==== DOCUMENT PASSAGE

Tuesday, May 31, 2011
Baseball is all about statistics from batting average and earned run average to WHIPs (walks and hits per innings pitched) and OPS (on base percentage and slugging average). While a season lasts 162 games, trends begin early and allow fans and players alike to predict what might happen with the next pitch. Statistics work the same way in medicine. How patients respond to past treatment protocols guide how the next patient will be treated. And so it’s sad to learn that Gary Carter, hall of fame catcher has been diagnosed with glioblastoma, a malignant tumor of the brain, the same type that caused the death of Senator Ted Kennedy.
Neurons are the superstars of the brain, transmitting the electrical impulses that allow movement, sensation ,thought, emotion and all the behind the scene activities, like breathing and blood pressure control that make the body function. Glial cells are the most abundant cells in the brain and spinal cord and are the worker bees that support the neurons. There are three types of glial cells: astrocytes that help with electrical transmission between neurons, oligodendrocytes that make the myelin or insulating coatings of the neurons and the microglia that help with immune of the brain.
Glioblastomas are tumors of the glial cells and are the most common malignant and deadly tumors of the brain. They can be a primary tumor becoming malignant immediately or can morph into a cancerous tumor from benign astrocytoma tumors. The most common initial symptom of a brain tumor is headache but it is often ignored. Diagnosis often happens when the tumor starts to affect body function and a dramatic event occurs; one sided weakness or paralysis (like a stroke), increased confusion and lethargy or a new onset seizure. Sometimes the presentation is more subtle like a change in personality, difficulty with concentration or vision changes. Symptoms worsen as the tumor grows, invading normal cells and causing swelling or edema with the brain itself. Ultimately, the diagnosis is made when the care provider arranges for a CT or MRI to image the brain and the abnormality is found.
Treatment for glioblastoma includes surgery, chemotherapy and radiation but the results remain difficult. With aggressive therapy including new immunology, patients can survive one to two years. This is where statistics come into play. Older patients do less well as do patients whose tumor cannot be removed easily. In the best case scenario, for patients who are younger than 50 and have good mental function at time of diagnosis, the average survival time is only 17 months and a survival rate at three years of 20%. For the elderly with poor function those numbers fall to less than 8 months and 1% survival at 3 years.
Baseball players are stars if their batting average is above .300 or put another way, they fail seven out of ten times. In medicine, those numbers would be staggeringly bad and that is the case for glioblastoma. Once the shock of the diagnosis passes, the importance of knowing the statistics allows the care provider, the patient and the family to develop an understanding as to what the future might bring. Ultimately, the patient needs to decide how much or how little treatment to accept for a disease where cure is unlikely. Discussions about quality and quantity of life are difficult and beating the odds means knowing what they are in the first place.

========
==== AVAILABLE DATA

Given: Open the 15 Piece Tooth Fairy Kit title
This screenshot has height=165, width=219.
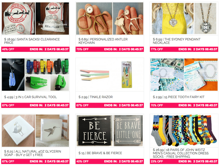Looking at the screenshot, I should [x=179, y=97].
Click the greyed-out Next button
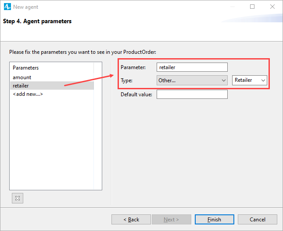The height and width of the screenshot is (231, 283). (171, 219)
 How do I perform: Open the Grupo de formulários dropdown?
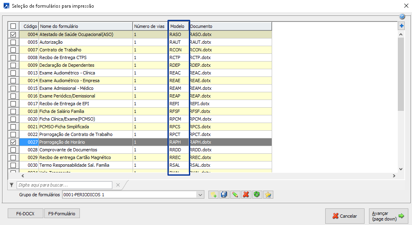click(200, 195)
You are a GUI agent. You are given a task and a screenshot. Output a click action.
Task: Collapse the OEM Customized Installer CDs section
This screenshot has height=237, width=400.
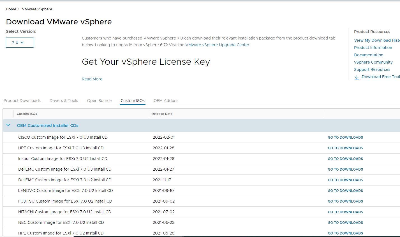click(8, 125)
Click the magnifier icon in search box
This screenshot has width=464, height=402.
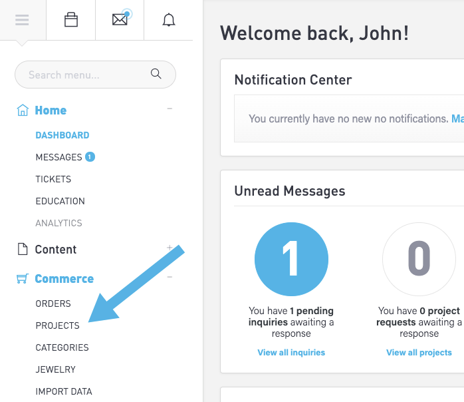click(156, 75)
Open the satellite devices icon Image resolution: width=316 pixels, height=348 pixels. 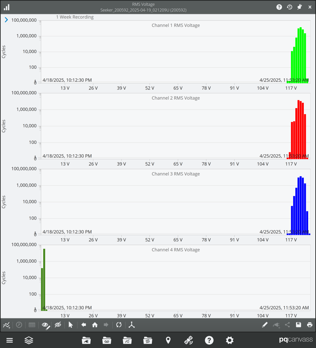tap(189, 340)
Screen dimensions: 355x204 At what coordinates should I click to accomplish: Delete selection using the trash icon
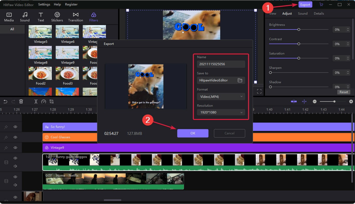pos(21,101)
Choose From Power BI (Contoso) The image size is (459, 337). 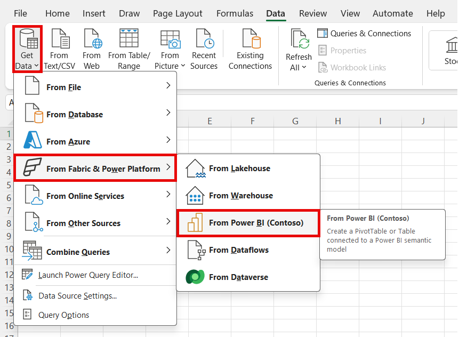point(248,222)
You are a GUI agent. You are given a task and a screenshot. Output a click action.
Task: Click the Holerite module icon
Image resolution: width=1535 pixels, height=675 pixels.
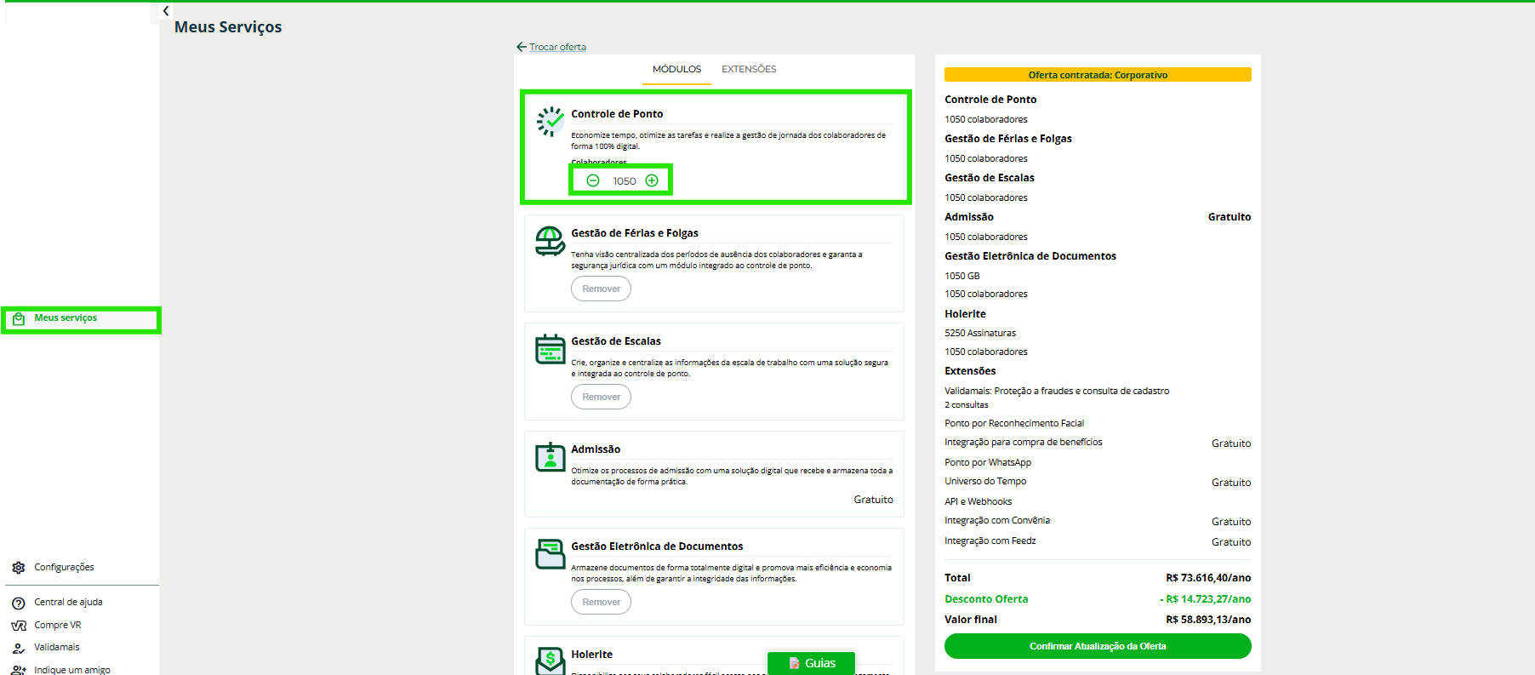551,661
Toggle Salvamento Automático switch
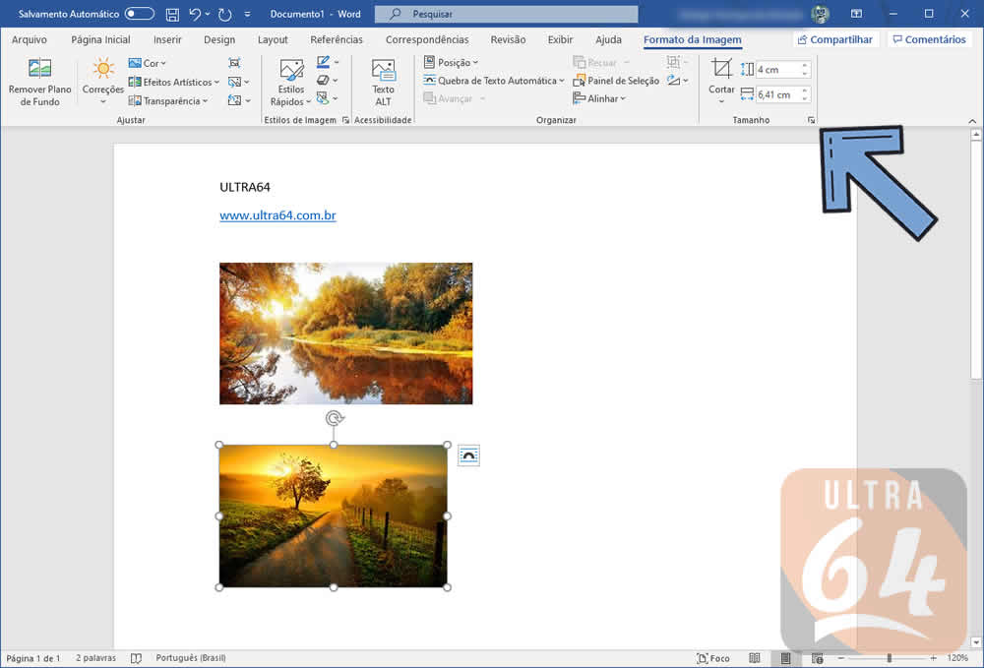Viewport: 984px width, 668px height. click(139, 15)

========

DIRECTIONS FOR THIS TASK –
Decide whether each statement below agrees with the glioblastoma article, answering yes or no and quoting the article's deciding words. (a) Glial cells are the most abundant cells in the brain and spinal cord. (b) The most common initial symptom of a brain tumor is a seizure. (c) For patients younger than 50 with good mental function at diagnosis, average survival is 17 months.

EXERCISE ANSWER –
(a) Yes: "Glial cells are the most abundant cells in the brain and spinal cord"
(b) No: "The most common initial symptom of a brain tumor is headache but it is often ignored."
(c) Yes: "for patients who are younger than 50 and have good mental function at time of diagnosis, the average survival time is only 17 months"